Arrêt capital, verdict ajourné

Hockey

Martin Buxant

Publié le

EDEGEM Vous la mettriez où cette statue de Benoît De Saedeleer, le portier anversois? Plutôt du côté du Clubhouse ou bien près du terrain? Car c'est bien lui qui, en arrêtant un stroke de François De Saedeleer à la 61e minute, permet à son club de rester dans la course aux play-off jusqu'à l'ultime journée de la saison régulière.

Retour sur un match ouvert où l'expérience des Edegemois aura eu raison de la fougue des Brabançons. Déforcés par les absences de Maxime Luycx (trois cartes jaunes) et de Xavier De Greve (maux de dos), les Canards se présentaient à Anvers en boitillant. Le match débutait sur un tempo correct, la balle circulait bien de part et d'autre malgré quelques imprécisions techniques. Le Bee, toutefois, prenait lentement l'ascendant sur son adversaire.

Après avoir touché le montant une fois et s'être heurté à un - toujours efficace - C. De Greve, les Mauves ouvraient la marque sur pc à la 16e (1-0) grâce à William Pecher. La défense waterlootoise flottait mais repoussait les assauts anversois, vaille que vaille et atteignait la pause sur ce score.

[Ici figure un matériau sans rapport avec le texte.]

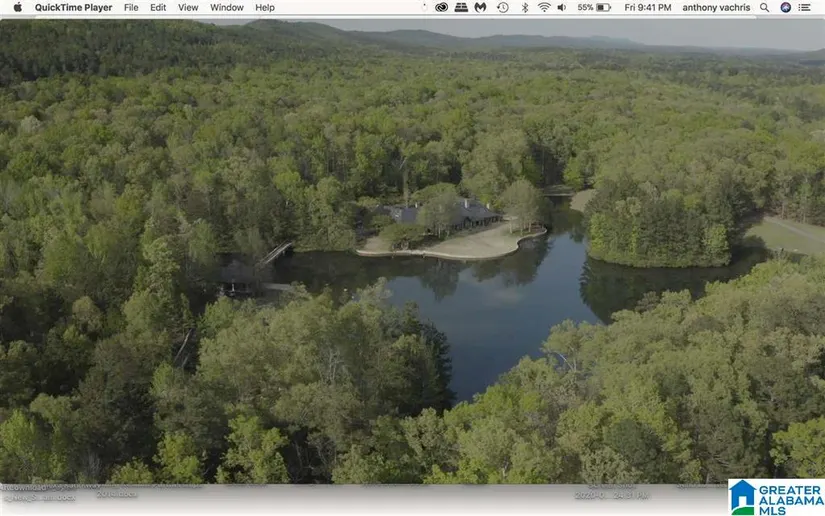Open the Help menu
The image size is (825, 516).
[265, 7]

A la reprise F. De Saedeleer ramenait la parité en envoyant une fusée dans la cage anversoise sur pc (36e, 1-1). Mais la joie des Brabançons était de courte durée puisque Pecher (encore lui) redonnait l'avantage à ses couleurs sur pc deux minutes plus tard (2-1). Dès lors le Bee se contentait de gérer sa courte avance et de briser les assauts des Van Hove and Co qui tentaient désespérément de perforer une défense bien en place.

Et puis, lorsqu'à la 61e, l'arbitre (G. Uyttenhove) accordait un stroke aux Waterlootois pour «obstruction volontaire sur le stick de l'adversaire», on se dit qu'ils la tiennent leur égalisation, les gars du Wadu. Et par là même leur accession en play-off. Duel de De Saedeleer donc. François s'avance, place la balle ras du sol sur la gauche de Benoît qui plonge du bon côté et sauve la mise à son équipe. Un arrêt capital qui fait tomber les trois points de la victoire dans l'escarcelle anversoise.

Patrick Goldberg, le manager du Beerschot, confiait après coup: «C'est clair que nous avons eu des occasions mais nous avons raté le coche à plusieurs reprises. Nous n'avons pas su tuer le match. Et mal nous en a pris parce qu'on a eu vraiment chaud! Quelle chance, se frottait-il les mains. Bon maintenant, je pense qu'on peut remercier Benoît, notre gardien qui nous sauve la mise. En face, le Waterloo Ducks, ils sont jeunes mais ils jouent très bien, nous avons joué la carte de l'expérience.»